- Little Pine Lagoon
- Coordinates: 42°00′06″S 146°36′36″E﻿ / ﻿42.0017°S 146.6101°E
- Country: Australia
- State: Tasmania
- Region: Central
- LGA: Central Highlands;
- Location: 101 km (63 mi) N of Hamilton;

Government
- • State electorate: Lyons;
- • Federal division: Lyons;

Population
- • Total: nil (2016 census)
- Postcode: 7140
Localities around Little Pine Lagoon
| Central Plateau | Central Plateau | Miena |
| Central Plateau | Little Pine Lagoon | Miena |
| Bronte Park | Bronte Park | Bronte Park |

= Little Pine Lagoon =

Little Pine Lagoon is a rural locality in the local government area (LGA) of Central Highlands in the Central LGA region of Tasmania.

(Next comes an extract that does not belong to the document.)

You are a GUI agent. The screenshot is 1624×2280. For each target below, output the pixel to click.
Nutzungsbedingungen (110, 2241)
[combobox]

The locality is about 101 km north of the town of Hamilton. The 2016 census recorded a population of nil for the state suburb of Little Pine Lagoon.

==History==
Little Pine Lagoon is a confirmed locality and a body of water (the lagoon).

==Geography==
The River Ouse forms much of the eastern boundary. The Little Pine River forms part of the western boundary before flowing east to the lagoon, which is retained by the Little Pine Dam.

==Road infrastructure==
Route B11 (Marlborough Road) runs through from north-east to south.